### Given request:
Pick out each line in the entries below that contains the word "width" and copy it.

===== Stored rows

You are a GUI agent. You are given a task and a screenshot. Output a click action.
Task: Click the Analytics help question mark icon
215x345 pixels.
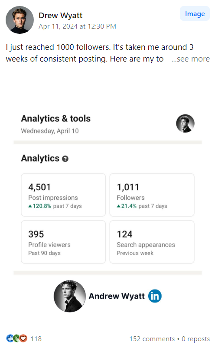65,159
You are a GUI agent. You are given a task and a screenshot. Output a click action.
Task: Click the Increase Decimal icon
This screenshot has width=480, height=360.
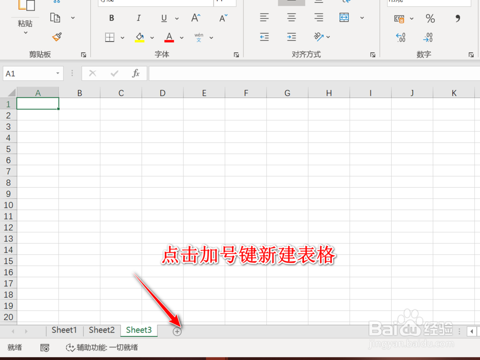point(400,37)
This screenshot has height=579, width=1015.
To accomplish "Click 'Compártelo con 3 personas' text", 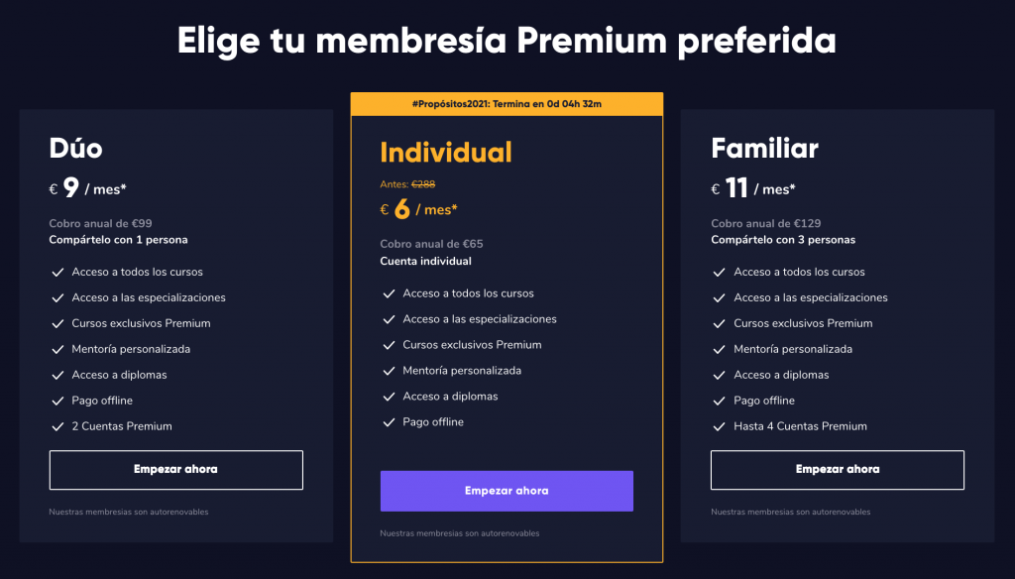I will (x=782, y=240).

==========

### Expected output:
This screenshot has width=480, height=360.
This screenshot has height=579, width=1015.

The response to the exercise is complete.